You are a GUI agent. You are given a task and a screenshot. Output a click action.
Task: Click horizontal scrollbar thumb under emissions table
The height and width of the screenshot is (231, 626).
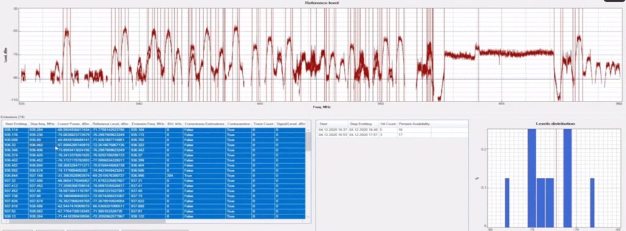click(86, 221)
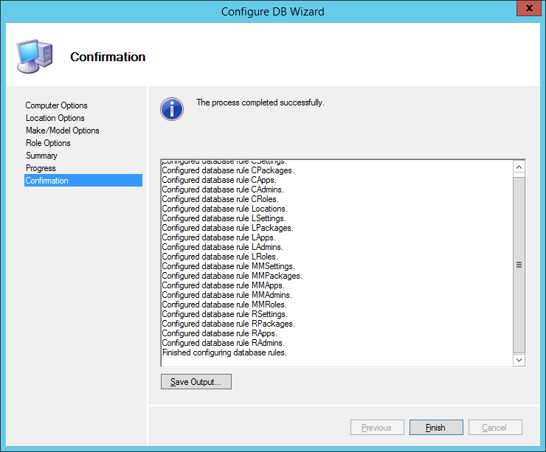Click the Save Output button

tap(196, 382)
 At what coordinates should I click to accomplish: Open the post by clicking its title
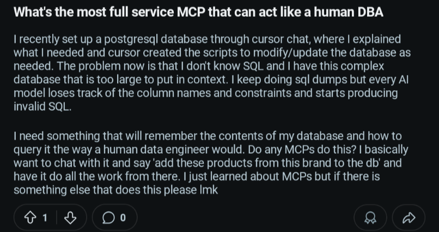[x=198, y=12]
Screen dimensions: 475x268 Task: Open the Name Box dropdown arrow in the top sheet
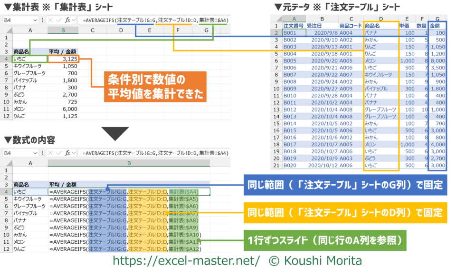pyautogui.click(x=36, y=20)
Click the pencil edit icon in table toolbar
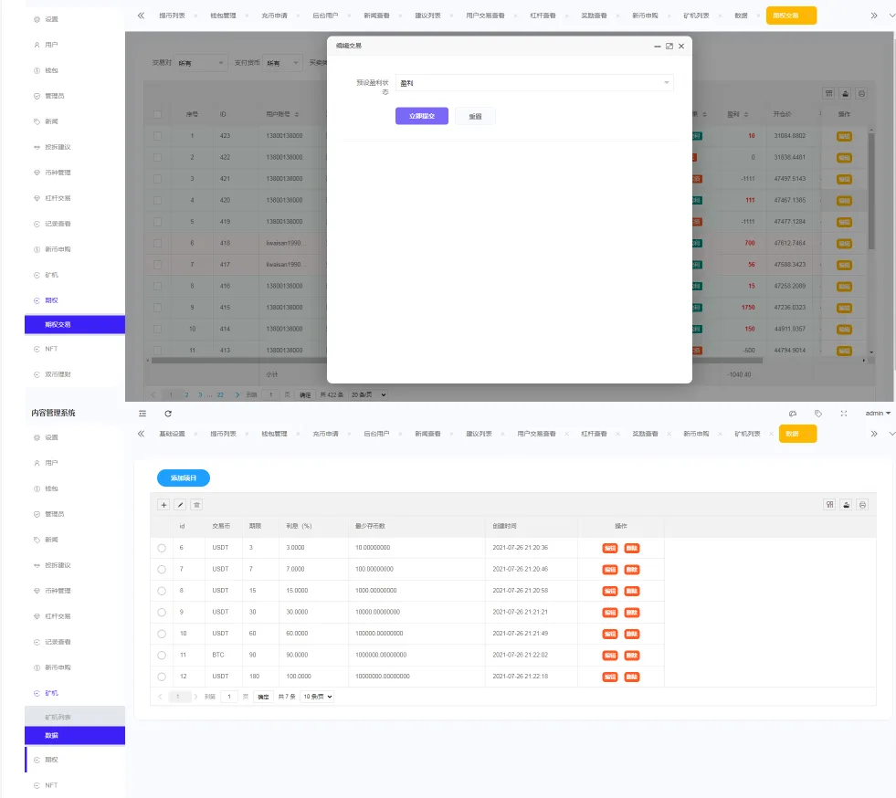The height and width of the screenshot is (798, 896). tap(180, 504)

Your task:
Each line of the data above needs to be retyped as it is, without any picture.

Task result:
You are a GUI agent. You are given a task and a screenshot. Output a click action.
Task: Click horizontal scrollbar thumb under emissions table
The height and width of the screenshot is (231, 626).
click(86, 221)
Click the Save Output button

tap(196, 382)
 At what coordinates should I click to accomplish: Open the post by clicking its title
[x=198, y=12]
Screen dimensions: 475x268 Task: Open the Name Box dropdown arrow in the top sheet
pyautogui.click(x=36, y=20)
Click the pencil edit icon in table toolbar
The height and width of the screenshot is (798, 896). tap(180, 504)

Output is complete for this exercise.